**SELECTED TEXT**:
--- --- ---

Prior to 2022.1, AMP was available on Server, but disabled by default.
For release 2022.1 and beyond, for new Server installations, the controller and worker have the default set to allow both AMP and original Engine execution. For existing Servers, the existing controller and worker settings might change, and new workers might have both AMP and original Engine execution enabled by default. If you wish to avoid this, see our note on how to preserve current settings.
The settings for enabling AMP engine in both the controller and worker nodes exist in the Alteryx System Settings. There are now additional settings for managing hardware allocations for each engine. There is also a recommended setting to Allow Server to Manage Engine Resources.
System Settings for existing Server Installations:
1. Controller > General > Enable AMP Engine If you have ever changed this value, no matter what value you changed it to, that value persists after the upgrade. If you have never changed this setting and always left the default state as unselected, then the checkbox will now be selected, which means AMP is enabled by default.
2. Worker > General > Allow Server to manage workflows running simultaneously defaults to True for all workers. When this setting is set to True, you are not able to set the number of workflows allowed to run simultaneously.
  1. Workflows allowed to run simultaneously is automatically calculated at service start-up based on the the total CPU and memory on this node.
3. Engine > General > Engine, if you have ever changed this value, no matter what value you changed it to, that value will be persistent after the upgrade. If you never changed this setting and always used the default original Engine option, then the new default is set to Both Engines.
4. Engine > General > Allow Server to manage engine resources is a new setting that defaults to False.
5. Engine > General > Memory Limit formula to calculate the default value has changed.
6. Engine > General > Default number of processing threads formula to calculate the default value has changed.
7. Engine > General > Run engine at a lower priority: If you have ever changed this value, no matter what value you changed it to, that value will be persistent after the upgrade. If you have always used the default value False, after the upgrade the new default will be set to True.
System Settings for new Server Installations:
1. Controller > General > Enable AMP Engine checkbox defaults to True.
2. Worker > General > Allow Server to manage workflows running simultaneously defaults to True for all workers.
  1. Workflows allowed to run simultaneously is automatically calculated at service start-up based on the total CPU and memory on this node.
3. Engine > General > Engine dropdown defaults to Both Engines.
4. Engine > General > Allow Server to manage engine resources defaults to False.
5. Engine > General > Memory Limit formula to calculate the default value has changed.
6. Engine > General > Default number of processing threads formula to calculate the default value has changed.
7. Engine > General > Run engine at a lower priority defaults to True.
Can users change the settings back (it means, turn off AMP in Server)?
1. If the admin doesn’t want to use AMP, they will have to turn it off manually. See the image below for the Engine setting in the Controller General Configuration section of System Settings.
2. If the admin wants to turn off AMP on some worker nodes, that can be done in the Engine Configuration section of System Settings. See below the Engine dropdown setting. In the image below, it’s set to Both Engines, but can be changed to select Original Engine only. Both Engines is the default in a new Server environment.

Is there a separate Designer memory limit than in Server?

There is not a separate memory limit. In System Settings, the Engine > General > Memory Limit field applies to the engine. It applies to both Designer, Server, basically any place engine is running.
Designer only runs one workflow at a time, so limitations are different and more tolerant.

How should a new system be set up based on these updates?

--- --- ---

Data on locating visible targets
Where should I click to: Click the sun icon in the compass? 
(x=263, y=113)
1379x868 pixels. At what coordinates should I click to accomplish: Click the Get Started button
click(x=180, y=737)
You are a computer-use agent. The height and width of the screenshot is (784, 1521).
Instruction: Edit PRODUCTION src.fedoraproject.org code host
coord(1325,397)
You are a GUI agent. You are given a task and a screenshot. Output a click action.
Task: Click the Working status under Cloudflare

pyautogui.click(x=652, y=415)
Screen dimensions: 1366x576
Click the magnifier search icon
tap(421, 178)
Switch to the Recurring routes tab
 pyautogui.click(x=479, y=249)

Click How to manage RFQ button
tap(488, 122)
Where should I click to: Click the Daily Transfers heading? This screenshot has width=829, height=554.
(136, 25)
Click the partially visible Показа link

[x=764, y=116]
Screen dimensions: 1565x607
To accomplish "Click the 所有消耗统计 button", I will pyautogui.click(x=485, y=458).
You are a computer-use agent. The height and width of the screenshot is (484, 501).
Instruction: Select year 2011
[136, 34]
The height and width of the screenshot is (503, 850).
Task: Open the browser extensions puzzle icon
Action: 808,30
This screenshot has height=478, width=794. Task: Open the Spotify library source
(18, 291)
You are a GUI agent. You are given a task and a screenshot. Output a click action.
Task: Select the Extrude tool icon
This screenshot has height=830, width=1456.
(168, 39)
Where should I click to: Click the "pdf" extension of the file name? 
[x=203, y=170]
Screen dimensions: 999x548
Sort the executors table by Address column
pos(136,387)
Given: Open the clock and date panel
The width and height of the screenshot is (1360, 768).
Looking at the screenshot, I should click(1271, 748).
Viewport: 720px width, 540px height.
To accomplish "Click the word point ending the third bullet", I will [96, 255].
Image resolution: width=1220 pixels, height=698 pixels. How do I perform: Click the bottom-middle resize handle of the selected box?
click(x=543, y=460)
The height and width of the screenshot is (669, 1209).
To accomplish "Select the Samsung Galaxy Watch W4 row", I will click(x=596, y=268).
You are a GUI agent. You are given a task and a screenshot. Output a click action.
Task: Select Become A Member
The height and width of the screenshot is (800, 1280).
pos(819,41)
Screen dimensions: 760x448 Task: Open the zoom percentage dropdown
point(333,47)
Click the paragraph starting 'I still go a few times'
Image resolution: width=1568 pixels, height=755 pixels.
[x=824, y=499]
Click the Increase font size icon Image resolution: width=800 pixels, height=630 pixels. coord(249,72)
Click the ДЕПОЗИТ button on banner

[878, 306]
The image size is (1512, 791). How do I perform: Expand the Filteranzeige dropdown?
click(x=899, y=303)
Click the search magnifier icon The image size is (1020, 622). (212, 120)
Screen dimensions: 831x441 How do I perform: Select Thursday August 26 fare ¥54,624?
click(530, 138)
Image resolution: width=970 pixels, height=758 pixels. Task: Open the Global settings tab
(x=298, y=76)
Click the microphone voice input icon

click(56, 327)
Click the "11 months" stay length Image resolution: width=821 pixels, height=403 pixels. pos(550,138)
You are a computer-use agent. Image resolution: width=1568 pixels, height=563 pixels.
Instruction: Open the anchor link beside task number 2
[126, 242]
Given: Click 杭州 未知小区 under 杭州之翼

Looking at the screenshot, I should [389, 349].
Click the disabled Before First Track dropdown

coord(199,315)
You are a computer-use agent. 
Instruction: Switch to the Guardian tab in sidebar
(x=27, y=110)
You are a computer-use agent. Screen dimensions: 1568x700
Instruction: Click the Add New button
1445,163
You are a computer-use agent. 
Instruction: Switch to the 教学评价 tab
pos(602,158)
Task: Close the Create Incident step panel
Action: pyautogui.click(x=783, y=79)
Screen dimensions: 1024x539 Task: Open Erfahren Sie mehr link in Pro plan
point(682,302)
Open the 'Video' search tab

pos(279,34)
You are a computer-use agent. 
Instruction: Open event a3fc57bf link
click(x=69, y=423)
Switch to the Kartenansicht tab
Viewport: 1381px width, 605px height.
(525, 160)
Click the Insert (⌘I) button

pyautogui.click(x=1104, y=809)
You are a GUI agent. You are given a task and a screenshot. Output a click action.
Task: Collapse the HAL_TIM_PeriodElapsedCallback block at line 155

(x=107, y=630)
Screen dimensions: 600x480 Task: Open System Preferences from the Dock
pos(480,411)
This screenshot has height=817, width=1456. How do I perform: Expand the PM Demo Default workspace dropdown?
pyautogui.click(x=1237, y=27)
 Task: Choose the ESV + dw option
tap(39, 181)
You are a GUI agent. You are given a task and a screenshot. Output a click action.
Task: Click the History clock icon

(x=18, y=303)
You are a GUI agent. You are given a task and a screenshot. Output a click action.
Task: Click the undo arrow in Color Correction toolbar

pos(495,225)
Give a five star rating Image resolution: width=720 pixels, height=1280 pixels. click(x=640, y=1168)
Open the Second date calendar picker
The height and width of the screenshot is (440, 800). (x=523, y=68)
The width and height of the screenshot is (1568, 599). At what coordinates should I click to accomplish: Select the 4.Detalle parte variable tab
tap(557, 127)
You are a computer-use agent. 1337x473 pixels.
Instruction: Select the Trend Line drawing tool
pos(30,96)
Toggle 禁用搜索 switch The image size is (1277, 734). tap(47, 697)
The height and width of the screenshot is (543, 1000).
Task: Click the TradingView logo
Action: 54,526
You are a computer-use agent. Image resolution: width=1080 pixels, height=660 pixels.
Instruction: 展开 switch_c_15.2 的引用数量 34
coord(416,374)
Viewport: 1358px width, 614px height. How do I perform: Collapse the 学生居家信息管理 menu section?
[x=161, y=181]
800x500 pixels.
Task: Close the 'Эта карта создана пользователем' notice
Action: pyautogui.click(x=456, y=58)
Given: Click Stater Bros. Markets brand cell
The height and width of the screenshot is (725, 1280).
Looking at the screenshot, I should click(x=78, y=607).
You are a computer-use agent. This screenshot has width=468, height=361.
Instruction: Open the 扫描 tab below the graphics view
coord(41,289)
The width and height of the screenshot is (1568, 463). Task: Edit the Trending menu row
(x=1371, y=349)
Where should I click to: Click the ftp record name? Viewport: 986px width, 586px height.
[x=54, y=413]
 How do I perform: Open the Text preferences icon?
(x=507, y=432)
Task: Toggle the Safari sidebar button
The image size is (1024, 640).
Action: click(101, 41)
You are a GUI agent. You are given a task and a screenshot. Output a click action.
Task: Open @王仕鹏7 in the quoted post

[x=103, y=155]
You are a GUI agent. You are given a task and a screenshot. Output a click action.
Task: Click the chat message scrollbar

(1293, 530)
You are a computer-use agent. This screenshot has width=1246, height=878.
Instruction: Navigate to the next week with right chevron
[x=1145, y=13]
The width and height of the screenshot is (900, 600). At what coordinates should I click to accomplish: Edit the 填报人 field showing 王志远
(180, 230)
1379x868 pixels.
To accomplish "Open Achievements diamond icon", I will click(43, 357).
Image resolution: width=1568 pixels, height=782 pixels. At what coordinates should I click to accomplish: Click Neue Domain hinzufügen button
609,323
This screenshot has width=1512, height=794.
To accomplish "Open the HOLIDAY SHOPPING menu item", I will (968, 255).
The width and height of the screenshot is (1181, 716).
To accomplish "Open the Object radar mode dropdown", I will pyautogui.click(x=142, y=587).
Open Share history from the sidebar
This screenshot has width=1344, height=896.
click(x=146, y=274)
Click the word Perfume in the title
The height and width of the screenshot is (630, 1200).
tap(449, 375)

--- --- ---

**EXERCISE TASKS**:
[A] In the passage on AMP engine settings, rewrite the paragraph that begins "For release 2022.1 and beyond" as a short bulleted list that keeps its main facts.
[B] Carry on the passage on AMP engine settings, starting after its last line.
You don't need the records for this work.

**TASK RESPONSES**:
[A]
- From release 2022.1 on, new Server installations set the controller and worker by default to allow both AMP and original Engine execution.
- On existing Servers, current controller and worker settings might change.
- New workers on existing Servers might have both AMP and original Engine execution enabled by default.
- To avoid this, consult the note on preserving current settings.

[B]
The system automatically has AMP enabled and all of the relevant settings configured by default. They would only need to make changes if they want to turn it off. Refer to answers in What changes were made in Designer and Server?

Ensure that the minimum hardware requirements are met to maintain a stable Server environment.

What is the implication of enabling AMP on Server for existing workflows? Will turning on AMP in Server cause any of my existing workflows to fail?

No, they will run in the exact same way as they did before.

Will allowing both AMP and original Engine execution on Server change the way my existing workflows run?

When a workflow is saved in Designer, the Runtime setting option is to Use AMP Engine or not. Whatever option is saved in Designer will be honored when run in Server. Server will never override the workflow’s engine option. Therefore, allowing both AMP and original Engine execution on Server will not cause any workflows that were saved as original Engine to run with the AMP engine. If a workflow is saved with AMP as the engine option and AMP is not enabled in Server, the workflow will NOT run as original Engine and will fail.
For a workflow that was previously saved as original Engine to run as AMP, the workflow must be re-saved in Designer with the Use AMP Engine setting selected.
Running workflows in AMP can change the order of the resulting output rows because some things are now done in parallel. Keep that in mind and verify if your processes rely on output ordering. If so, there are adjustments you can make to your workflows to ensure the original Engine ordering. For more information, go to Engine Compatibility Mode.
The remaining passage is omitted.